Two nonprofits that have worked together to promote soccer in the United States are getting a divorce, with custody of the name “U.S. Soccer Foundation” in the balance.
The foundation says it’s been using the name to support youth soccer in the United States, particularly among disadvantaged kids, for more than 20 years. But the federation—the governing body that oversees the U.S. national teams and world-class competition—registered the name with the U.S. Patent and Trademark Office in the late 1990s and recently told the foundation to stop using it.
That led to Thursday’s complaint, filed in the District of Columbia by Quinn Emanuel Urquhart & Sullivan. It alleges the groups have “co-existed peacefully” while the foundation raised more than $100 million for soccer pitches, uniforms and equipment.
Now the Federation has “threatened to hijack the foundation’s trademarks for its own use—likely in an effort to capitalize on lucrative business opportunities when the United States hosts the World Cup in 2026,” according to the complaint, which is signed by Quinn D.C. associate Scott Lerner. Quinn New York partners Robert Raskopf, Todd Anten and Julia Beskin are also on the complaint.
The foundation describes itself as the major charitable organization of soccer in the United States. It was set up with $50 million in surplus funds from the 1994 World Cup. Since then it’s used the U.S. Soccer Foundation name on fundraising material sent to prospective donors, on kids’ soccer jerseys, on its website and social media pages and on the surface of pitches across the country, according to the complaint. The organization says it raised $18 million in the last year alone.
The complaint acknowledges that the federation is listed as the owner of the U.S. Soccer Foundation marks. But, it contends, the two organizations “have shared the understanding that the foundation is the actual owner.”
The governing federation operates its own U.S. Soccer Development Fund. The complaint alleges that the federation hasn’t used the U.S. Soccer Foundation mark in at least the last three years, if ever. But the federation has “recently and abruptly done an about-face, demanding that the foundation cease using the Foundation Marks and indicating an intention to use them in the future.”
The complaint seeks a declaration of non-infringement, an order canceling the federation’s registrations and an award of damages for unfair or deceptive trade practices.
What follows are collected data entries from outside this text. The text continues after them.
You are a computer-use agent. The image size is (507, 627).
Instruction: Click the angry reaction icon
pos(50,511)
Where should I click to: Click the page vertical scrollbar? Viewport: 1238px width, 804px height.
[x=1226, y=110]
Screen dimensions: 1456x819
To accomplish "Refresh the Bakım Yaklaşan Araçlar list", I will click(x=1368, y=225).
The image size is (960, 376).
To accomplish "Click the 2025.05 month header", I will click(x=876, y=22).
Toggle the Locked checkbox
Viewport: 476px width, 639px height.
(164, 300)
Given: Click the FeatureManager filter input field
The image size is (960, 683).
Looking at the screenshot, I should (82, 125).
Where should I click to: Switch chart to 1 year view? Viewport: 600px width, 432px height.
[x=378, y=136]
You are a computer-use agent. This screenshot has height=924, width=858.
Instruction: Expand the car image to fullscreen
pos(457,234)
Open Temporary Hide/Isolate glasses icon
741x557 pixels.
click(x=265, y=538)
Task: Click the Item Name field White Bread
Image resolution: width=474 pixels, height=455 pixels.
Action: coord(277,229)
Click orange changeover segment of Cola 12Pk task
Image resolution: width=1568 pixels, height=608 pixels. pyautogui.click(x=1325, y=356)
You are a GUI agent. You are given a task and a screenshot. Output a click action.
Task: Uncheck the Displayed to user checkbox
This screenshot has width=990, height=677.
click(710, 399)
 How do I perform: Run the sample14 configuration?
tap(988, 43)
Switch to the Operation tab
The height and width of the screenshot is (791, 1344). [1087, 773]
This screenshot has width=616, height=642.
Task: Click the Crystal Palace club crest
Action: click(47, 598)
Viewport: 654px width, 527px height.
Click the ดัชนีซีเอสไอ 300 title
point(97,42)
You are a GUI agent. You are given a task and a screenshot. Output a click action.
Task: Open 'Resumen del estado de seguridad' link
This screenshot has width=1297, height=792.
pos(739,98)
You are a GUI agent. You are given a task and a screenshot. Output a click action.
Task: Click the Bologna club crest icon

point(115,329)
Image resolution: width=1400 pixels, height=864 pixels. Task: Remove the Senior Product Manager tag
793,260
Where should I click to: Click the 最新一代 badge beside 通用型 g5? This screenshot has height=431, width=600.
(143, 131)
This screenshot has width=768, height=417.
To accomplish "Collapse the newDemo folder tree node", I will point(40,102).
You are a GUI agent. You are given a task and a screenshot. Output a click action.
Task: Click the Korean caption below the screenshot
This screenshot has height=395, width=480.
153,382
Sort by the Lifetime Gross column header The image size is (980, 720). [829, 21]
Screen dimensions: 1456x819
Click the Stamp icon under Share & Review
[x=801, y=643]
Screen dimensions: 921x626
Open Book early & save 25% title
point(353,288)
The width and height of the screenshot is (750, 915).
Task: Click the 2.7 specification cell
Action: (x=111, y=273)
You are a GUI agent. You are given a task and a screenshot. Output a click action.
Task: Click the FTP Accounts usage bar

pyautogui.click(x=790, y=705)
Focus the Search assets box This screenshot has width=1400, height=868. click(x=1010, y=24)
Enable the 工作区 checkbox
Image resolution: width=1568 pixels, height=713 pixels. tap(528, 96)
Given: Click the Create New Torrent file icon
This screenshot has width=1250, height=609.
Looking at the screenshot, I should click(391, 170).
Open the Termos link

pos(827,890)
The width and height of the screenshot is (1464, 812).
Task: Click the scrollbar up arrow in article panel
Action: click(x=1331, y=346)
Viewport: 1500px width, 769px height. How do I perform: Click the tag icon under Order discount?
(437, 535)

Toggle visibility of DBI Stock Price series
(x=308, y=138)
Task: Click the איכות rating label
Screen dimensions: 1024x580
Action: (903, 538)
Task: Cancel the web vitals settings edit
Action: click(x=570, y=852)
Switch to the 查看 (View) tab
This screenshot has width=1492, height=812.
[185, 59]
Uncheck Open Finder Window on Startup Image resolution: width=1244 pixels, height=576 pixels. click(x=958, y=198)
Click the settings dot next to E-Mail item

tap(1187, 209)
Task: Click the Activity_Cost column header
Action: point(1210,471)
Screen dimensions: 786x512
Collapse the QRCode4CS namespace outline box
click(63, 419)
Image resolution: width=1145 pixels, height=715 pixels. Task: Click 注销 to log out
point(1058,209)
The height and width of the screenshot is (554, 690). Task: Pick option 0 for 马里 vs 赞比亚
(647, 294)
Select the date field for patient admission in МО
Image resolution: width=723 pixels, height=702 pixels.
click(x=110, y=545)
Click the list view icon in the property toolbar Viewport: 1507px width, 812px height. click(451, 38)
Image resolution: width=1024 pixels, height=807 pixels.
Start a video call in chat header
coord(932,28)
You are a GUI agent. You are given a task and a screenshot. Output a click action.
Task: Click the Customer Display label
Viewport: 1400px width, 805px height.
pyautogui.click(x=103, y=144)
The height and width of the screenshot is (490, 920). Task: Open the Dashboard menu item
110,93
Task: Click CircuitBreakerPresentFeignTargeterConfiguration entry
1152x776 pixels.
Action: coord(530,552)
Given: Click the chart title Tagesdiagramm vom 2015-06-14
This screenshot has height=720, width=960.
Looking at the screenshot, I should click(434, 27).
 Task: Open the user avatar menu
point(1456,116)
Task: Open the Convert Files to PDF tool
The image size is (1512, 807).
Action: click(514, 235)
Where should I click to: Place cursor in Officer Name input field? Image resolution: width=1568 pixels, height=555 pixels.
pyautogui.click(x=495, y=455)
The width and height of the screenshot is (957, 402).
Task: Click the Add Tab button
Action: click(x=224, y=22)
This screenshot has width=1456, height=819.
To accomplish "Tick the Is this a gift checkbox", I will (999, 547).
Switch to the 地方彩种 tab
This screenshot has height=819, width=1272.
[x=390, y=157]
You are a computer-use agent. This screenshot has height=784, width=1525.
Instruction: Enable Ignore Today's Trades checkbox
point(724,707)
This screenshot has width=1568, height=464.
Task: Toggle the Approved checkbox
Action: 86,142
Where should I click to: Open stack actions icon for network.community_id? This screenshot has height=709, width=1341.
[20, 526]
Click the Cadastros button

Lawrence Siskind, a trademark attorney at Coblentz Patch Duffy & Bass who’s not involved in the case, said a key issue is likely to be abandonment. If there is indeed no evidence the federation used the marks over the last three years, that could create a legal presumption that the marks have been abandoned. “It can be rebutted,” he said, “but the longer the time period that’s gone by, the harder it is to rebut.”